Pretty much everyone has heard of Pompeii, which was destroyed in an eruption of Mt. Vesuvius in 79 AD. Not so many know about the nearby town of Herculaneum.
At our port stop in Naples on Carnival Vista we took a ship’s excursion to Herculaneum. We would have liked to see Pompeii too, but the ship had no excursions to both and we didn’t want to venture out on our own having never used European trains before this trip. Plus we don’t speak Italian and did not know if there would be any signs in English. It is possible to see both places if you go by train on your own, but first you have to make it to the train station and then catch the correct trains. You would also have to fit it all in during the time the ship is in port. After our train experience at the previous port of Messina it was a relief to just sit back on the bus and let someone else get us there.
Our friend with a month of experience on European public transportation said it wouldn’t have been all that hard – so long as there were no strikes, unexpected train cancellations, or other work stoppages. Which are apparently common on European trains. The train that runs from Naples to Sorrento stops at both Pompeii and Herculaneum, but the Naples station is far enough from the cruise dock to need a bus or taxi to get there and I don’t know if either archaeological site is within walking distance of the train. We did not see any trains or train stations while we were at Herculaneum.
Herculaneum was buried in boiling mud in the same volcanic eruption of Mt. Vesuvius that destroyed the more famous Pompeii. I’d always heard the buildings in Herculaneum were intact and even the ship’s blurb about the shore excursion said they had found wood and fabrics preserved there. From what I had heard we rather expected to see a town frozen in time looking much like it did before that fateful blast of the volcano.
After waiting for our guide to buy tickets for the group (while wondering why that hadn’t been done in advance) we went through the entrance and got our first glimpse of Herculaneum over a railing.
It wasn’t what I expected as it is definitely ruins and not a town looking as it did when people lived there. In fact some buildings were damaged before the volcano, having not been repaired from an earthquake 16 years earlier. It’s down in a hole because the entire village was buried in mud 10 to 20 meters thick in the initial blast. Another eruption in 1631 buried it further.
Though not entirely forgotten having been mentioned in writings of 1504, Herculaneum remained undiscovered until 1709 when an Austrian prince found a portion of the theater while digging a well. (Odds are it was not the prince himself doing the digging.) For nearly a decade marble and statues were stripped from the theater. Later excavations tunneled through portions of the city, but it wasn’t until the 1920’s that open air excavations began. Some of the town remains underground with buildings in the current city of Resina built on top of it. The theater remains buried and is not in the part of town that tourists see.
Although Herculaneum was a Roman town at the time it was buried, it was initially Greek and in between was ruled by first the Samnites and then the Campanians (neither of which most people have likely ever heard of.) While Pompeii was a bustling city, Herculaneum was mainly a high-class resort area full of residences for the wealthy. It was about a third of the size of Pompeii.

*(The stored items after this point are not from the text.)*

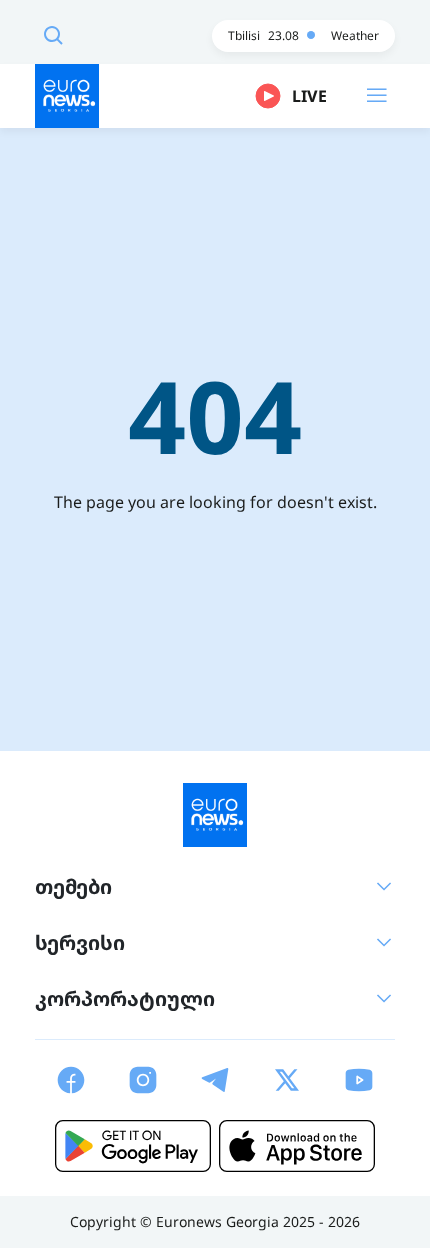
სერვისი (80, 942)
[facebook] (71, 1080)
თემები (73, 886)
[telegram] (215, 1080)
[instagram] (143, 1080)
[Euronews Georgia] (67, 96)
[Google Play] (133, 1146)
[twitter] (287, 1080)
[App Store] (297, 1146)
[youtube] (359, 1080)
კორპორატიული (125, 998)
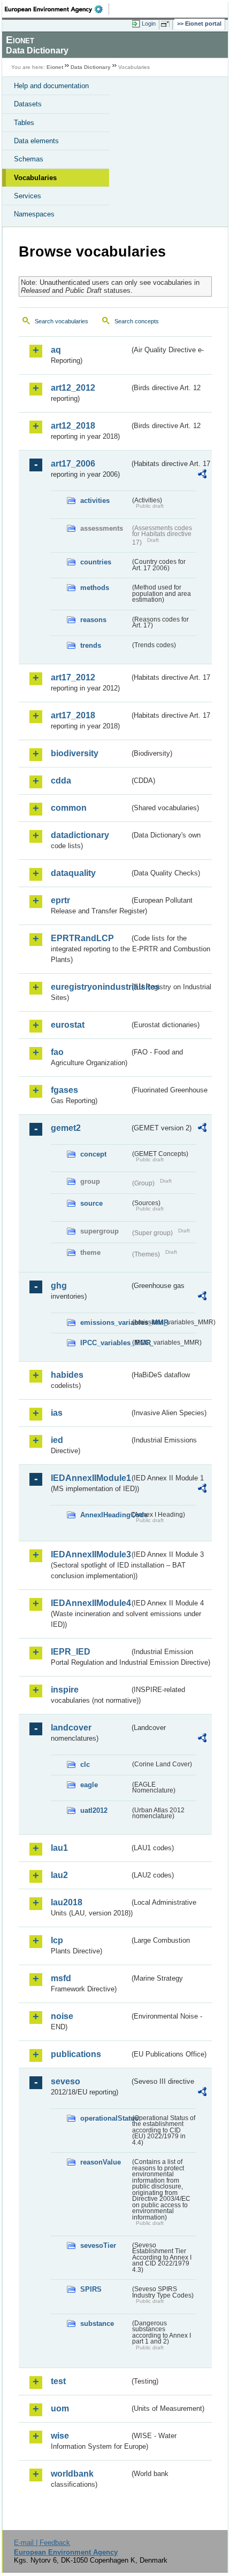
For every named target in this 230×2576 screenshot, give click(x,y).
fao (57, 1052)
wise (60, 2435)
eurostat (68, 1024)
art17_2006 (73, 463)
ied (57, 1440)
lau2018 (66, 1902)
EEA (57, 9)
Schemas (28, 159)
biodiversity (74, 753)
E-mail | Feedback (42, 2543)
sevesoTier (98, 2245)
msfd (61, 1978)
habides (67, 1374)
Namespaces (34, 214)
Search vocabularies (61, 321)
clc (85, 1764)
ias (57, 1412)
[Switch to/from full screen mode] (167, 24)
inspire (65, 1689)
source (91, 1203)
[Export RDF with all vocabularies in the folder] (202, 475)
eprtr (60, 900)
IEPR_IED (70, 1651)
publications (76, 2054)
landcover (71, 1727)
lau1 (59, 1847)
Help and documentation (51, 86)
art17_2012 (73, 677)
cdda (61, 780)
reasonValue (100, 2162)
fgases (64, 1090)
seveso (65, 2081)
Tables (24, 123)
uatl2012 (94, 1810)
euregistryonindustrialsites (90, 986)
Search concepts (136, 321)
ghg (59, 1285)
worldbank (72, 2473)
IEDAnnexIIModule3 (90, 1554)
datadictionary (80, 835)
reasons (93, 620)
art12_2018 (73, 425)
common (69, 807)
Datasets (28, 104)
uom (60, 2408)
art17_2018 (73, 715)
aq (56, 349)
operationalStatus (105, 2118)
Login (149, 23)
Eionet (55, 67)
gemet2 (66, 1127)
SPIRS (91, 2289)
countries (95, 562)
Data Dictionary (91, 67)
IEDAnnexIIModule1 (90, 1478)
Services (27, 196)
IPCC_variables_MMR (105, 1343)
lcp (57, 1940)
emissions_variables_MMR (105, 1322)
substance (97, 2323)
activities (95, 500)
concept (93, 1154)
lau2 (59, 1875)
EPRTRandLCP (82, 938)
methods (94, 588)
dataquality (73, 873)
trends (90, 645)
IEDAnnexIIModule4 (90, 1603)
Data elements (36, 141)
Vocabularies (35, 178)
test (58, 2381)
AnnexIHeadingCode (105, 1515)
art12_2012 (73, 387)
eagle (89, 1785)
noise (62, 2016)
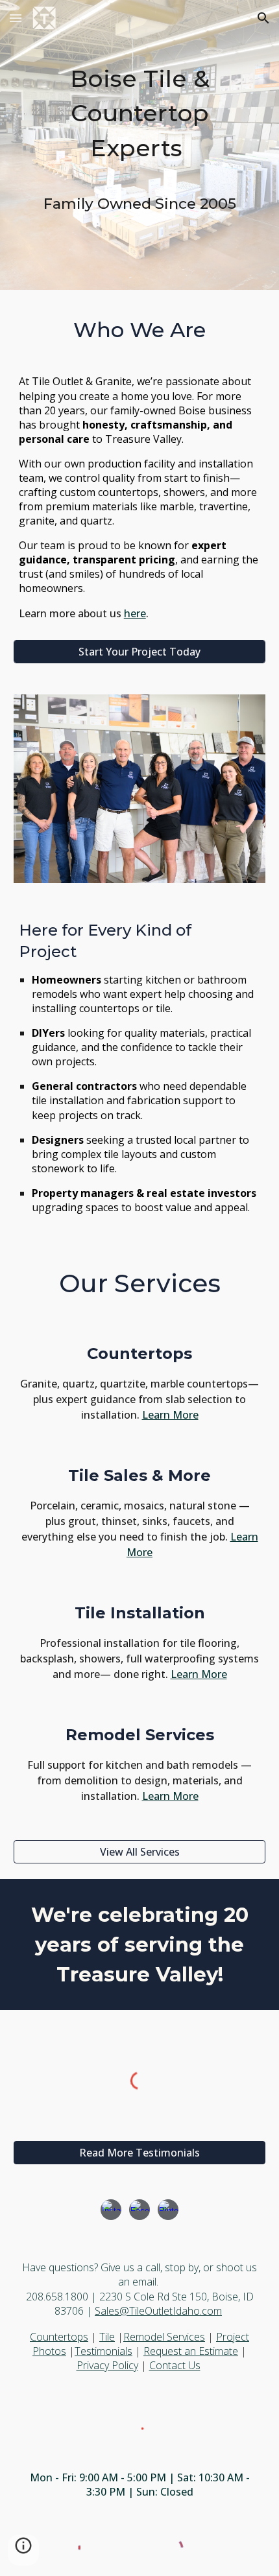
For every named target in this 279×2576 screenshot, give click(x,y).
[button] (15, 18)
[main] (140, 113)
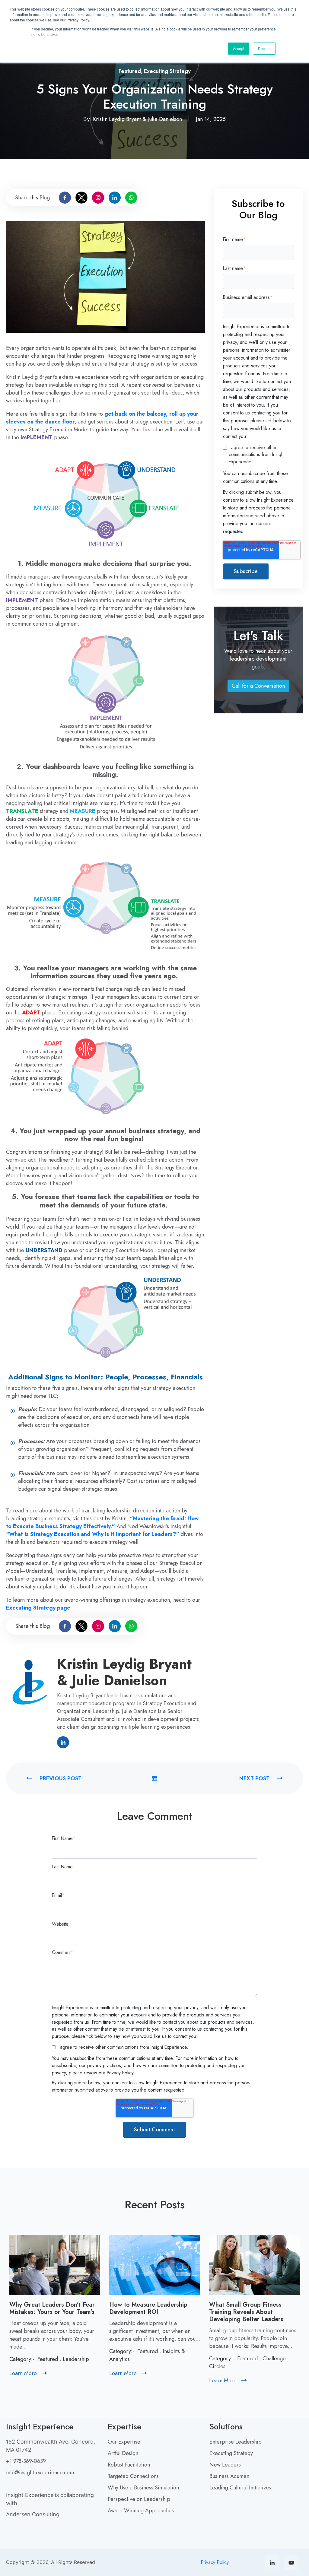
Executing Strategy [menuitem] (231, 2453)
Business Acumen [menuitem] (229, 2476)
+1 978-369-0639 (26, 2461)
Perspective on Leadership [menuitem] (139, 2499)
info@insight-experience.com (40, 2472)
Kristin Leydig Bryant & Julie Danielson (138, 119)
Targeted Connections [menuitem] (133, 2476)
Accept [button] (238, 48)
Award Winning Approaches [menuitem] (141, 2510)
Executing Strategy (167, 71)
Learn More (28, 2373)
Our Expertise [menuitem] (124, 2442)
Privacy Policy (215, 2562)
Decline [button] (264, 48)
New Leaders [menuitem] (225, 2465)
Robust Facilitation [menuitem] (129, 2465)
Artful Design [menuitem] (123, 2453)
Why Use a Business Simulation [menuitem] (143, 2488)
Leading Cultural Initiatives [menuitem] (240, 2488)
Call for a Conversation (260, 687)
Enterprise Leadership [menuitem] (235, 2442)
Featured (130, 71)
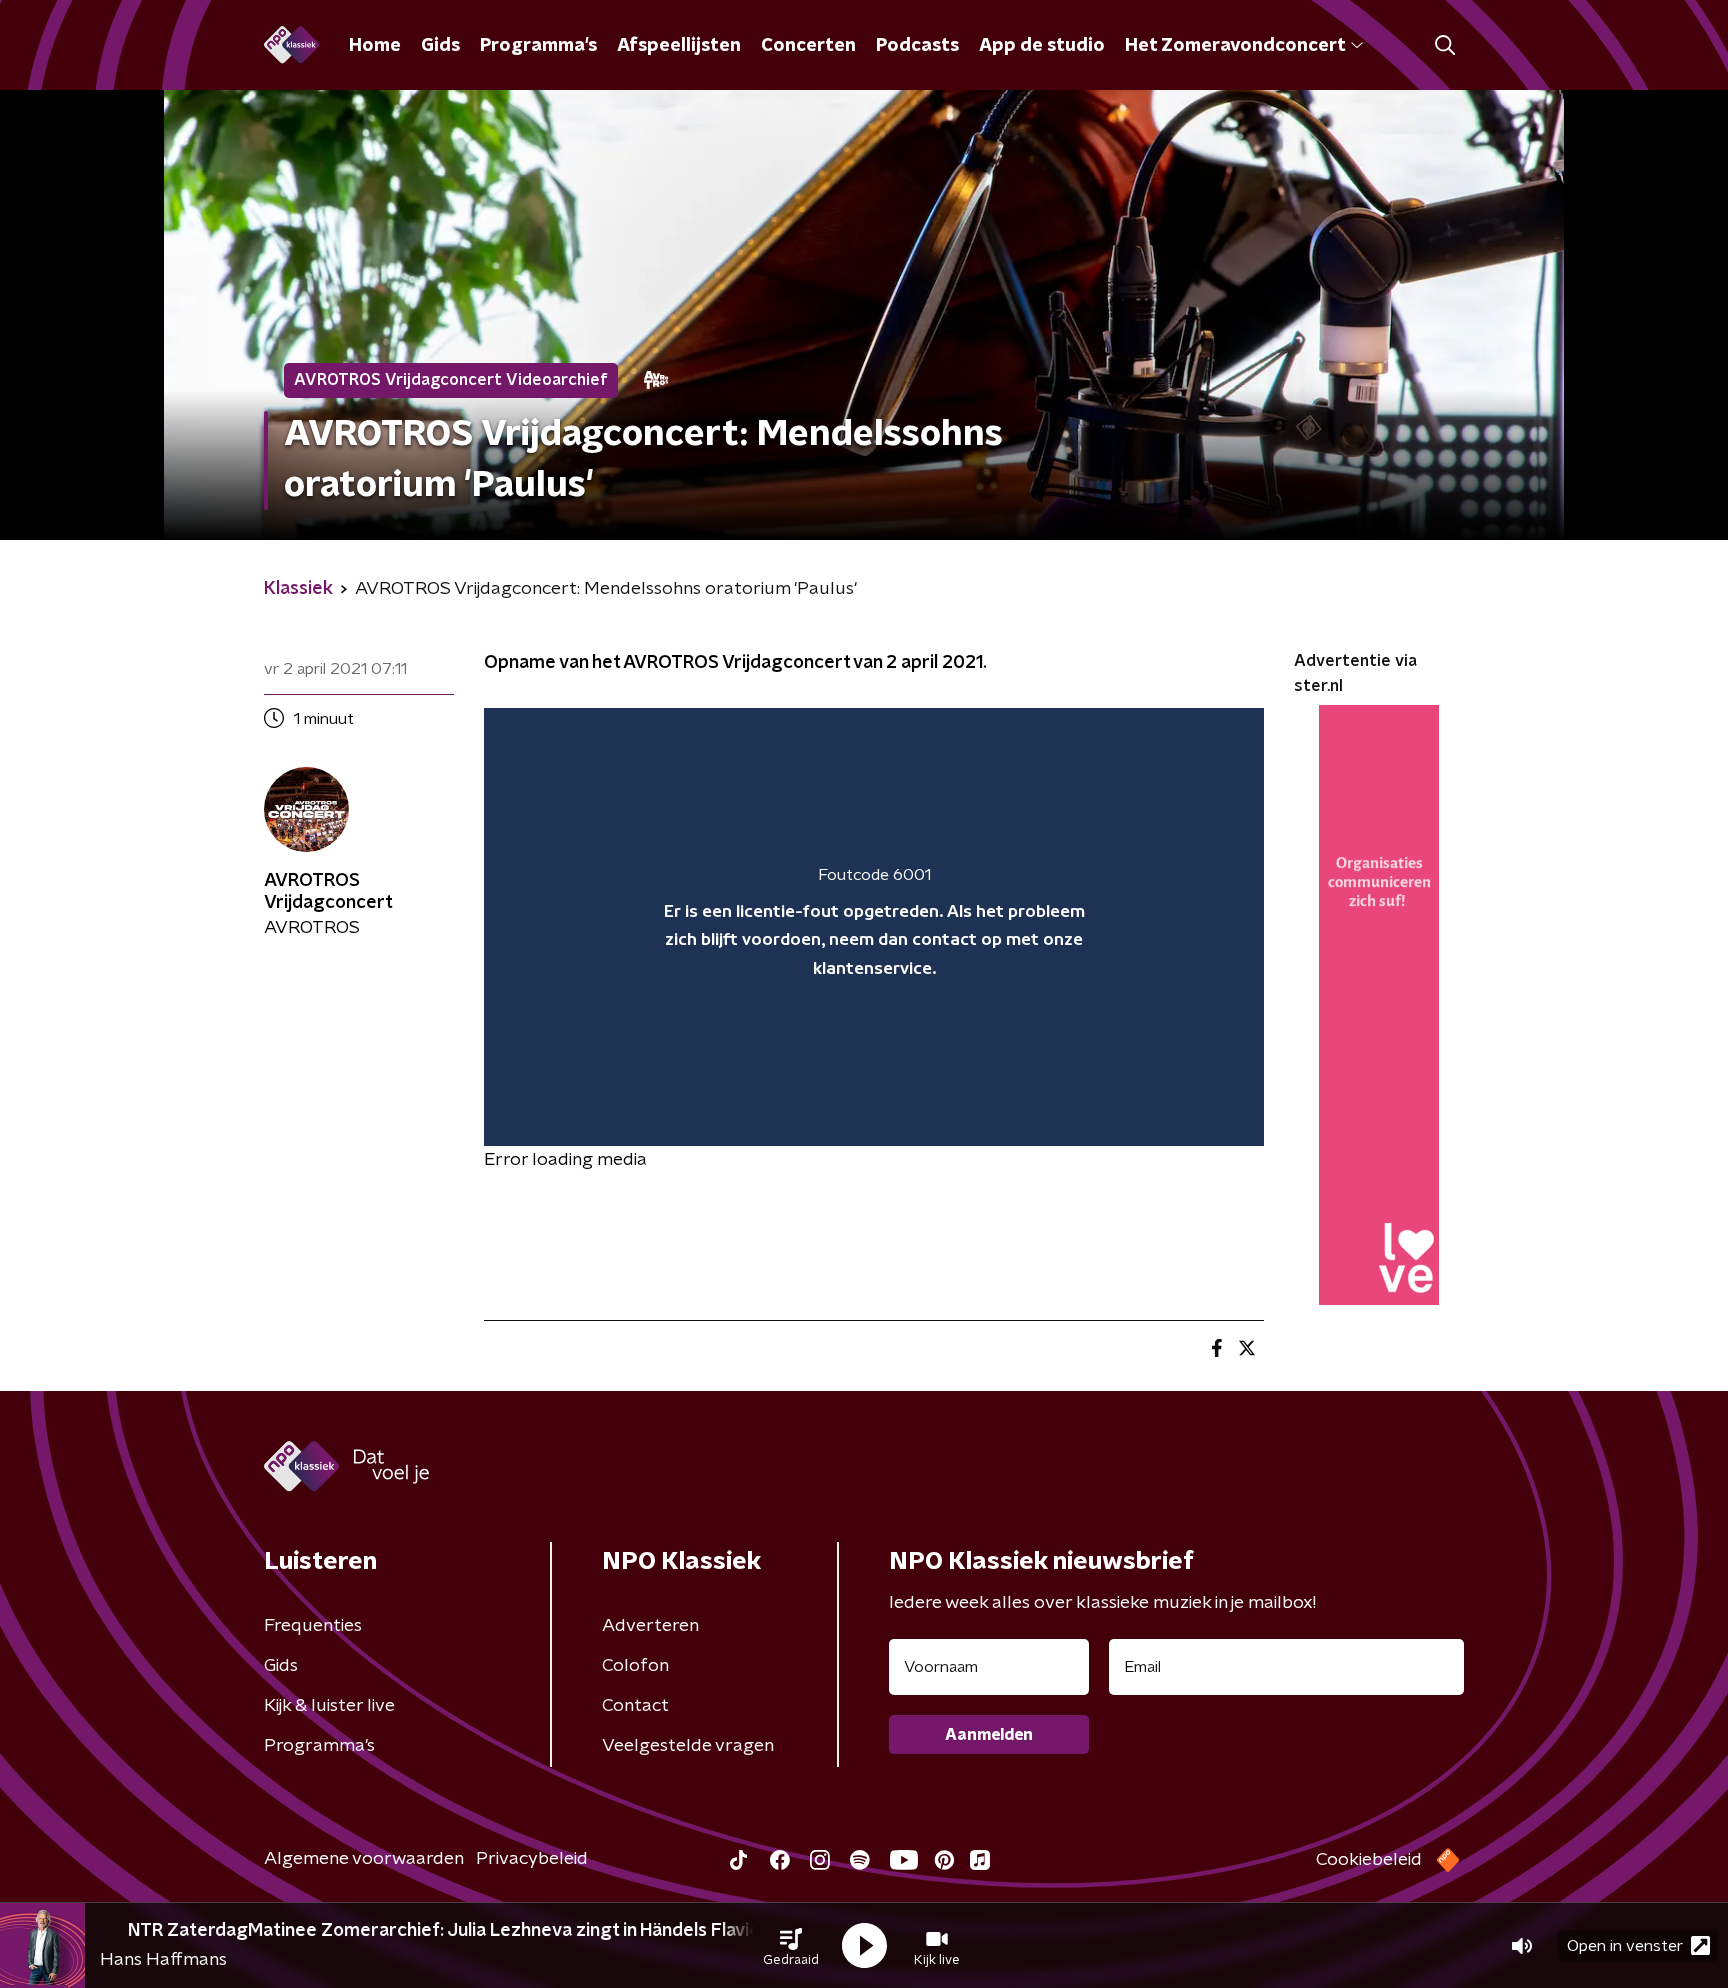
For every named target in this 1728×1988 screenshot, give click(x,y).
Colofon (635, 1666)
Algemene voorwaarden (364, 1859)
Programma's (538, 46)
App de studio (1042, 46)
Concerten (808, 46)
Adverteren (650, 1626)
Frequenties (313, 1626)
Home (375, 46)
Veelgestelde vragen (688, 1746)
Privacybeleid (532, 1859)
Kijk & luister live (329, 1706)
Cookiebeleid (1369, 1860)
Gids (440, 46)
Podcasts (917, 46)
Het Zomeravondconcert (1235, 46)
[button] (791, 1946)
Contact (635, 1706)
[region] (874, 927)
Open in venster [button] (1625, 1946)
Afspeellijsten (679, 46)
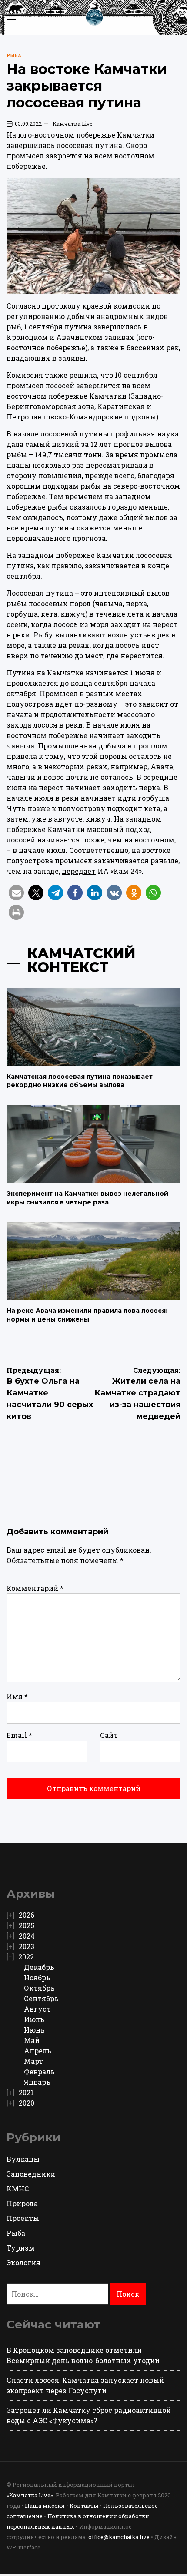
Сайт (109, 1735)
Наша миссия (45, 2505)
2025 (26, 1925)
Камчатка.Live (72, 123)
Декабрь (39, 1967)
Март (33, 2061)
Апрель (37, 2050)
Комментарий (35, 1588)
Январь (37, 2081)
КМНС (18, 2188)
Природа (22, 2203)
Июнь (34, 2029)
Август (37, 2008)
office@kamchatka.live (119, 2536)
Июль (34, 2019)
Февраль (39, 2071)
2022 (26, 1956)
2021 (26, 2092)
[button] (16, 892)
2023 (26, 1946)
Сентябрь (41, 1998)
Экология (23, 2262)
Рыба (14, 55)
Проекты (23, 2218)
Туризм (21, 2247)
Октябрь (39, 1987)
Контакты (84, 2505)
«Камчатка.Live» (30, 2495)
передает (79, 870)
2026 (26, 1914)
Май (32, 2040)
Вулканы (23, 2158)
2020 (26, 2102)
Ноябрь (37, 1977)
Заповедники (31, 2173)
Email (19, 1735)
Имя (17, 1696)
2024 (27, 1935)
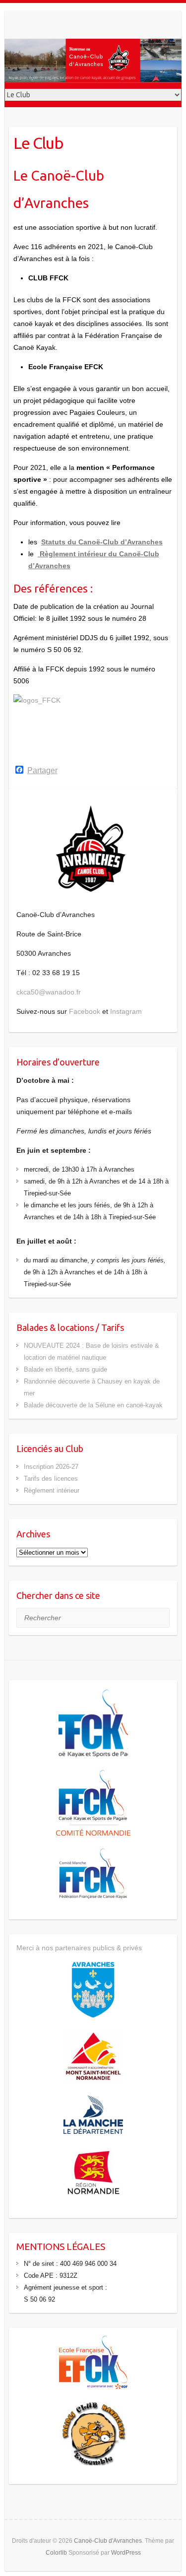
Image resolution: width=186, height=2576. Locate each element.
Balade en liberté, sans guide (65, 1369)
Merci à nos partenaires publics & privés (79, 1948)
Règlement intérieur (51, 1490)
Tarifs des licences (51, 1478)
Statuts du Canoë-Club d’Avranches (102, 542)
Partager (42, 771)
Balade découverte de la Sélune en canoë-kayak (93, 1405)
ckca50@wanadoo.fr (48, 992)
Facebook (84, 1011)
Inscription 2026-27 (51, 1466)
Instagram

The guide gathered our group at the railing overlooking partial buildings, cobblestone streets, and chambers of bones on a level lower than the street level of the houses. He droned on and on using up the limited time we had to spend there while we watched other people walking around through the ruins. As soon as he said we weren’t going down there I bailed from the group and went down on my own. John followed. We had terrible luck with the fairly useless guides we ended up with on ship’s excursions in Europe, though some other groups on the same excursions lucked out with good ones.
There was no way I was going to spend the whole time looking at Herculaneum from above and never venturing inside while all the other tour groups and individual visitors wandered freely through the remains of the city. Shortly after we bailed others followed and eventually the rest of the people that stayed with the guide came down too so either he meant he wasn’t taking us down as far as the bones or else he figured after half the group bailed he should take the rest in while he still had anyone left.
Some buildings still have a second story and there is wood preserved in parts of some structures. A few places have mosaic tile floors or paintings or carvings on the walls. All the furnishings, statues, tapestries, and other artifacts have been removed to a display at a museum in Naples so only the buildings remain other than a few very large clay pots, bread ovens, and something that looks like bathtubs.
Some buildings are in better shape than others, but none are in livable condition. Besides the residences, buildings within the area where tourists walk through include a bakery, college, gymnasium, and public baths.
The grottos on the lower level seen from the railing above contain skeletons preserved in long-dried mud, presumably bones of people who did not make it out of town before the mudslide cascading down the mountain arrived burying everything in its path. Unlike Pompeii, some people from Herculaneum had time enough to escape to the sea, but they fared no better than those who didn’t make it out of town. A violent tsunami tossed the fleeing ships back to crash at the shore before they could reach the open sea. Remains of these boats and the people who occupied them have been found along the coast.
Although Herculaneum wasn’t a walk through living history, it was still an interesting place to see. It would have been nice if they had left some of the furnishings, statues, and things where they were rather than removing all of them and leaving nothing but the buildings themselves. Even one furnished house would give a better insight into the lives of people lost so long ago.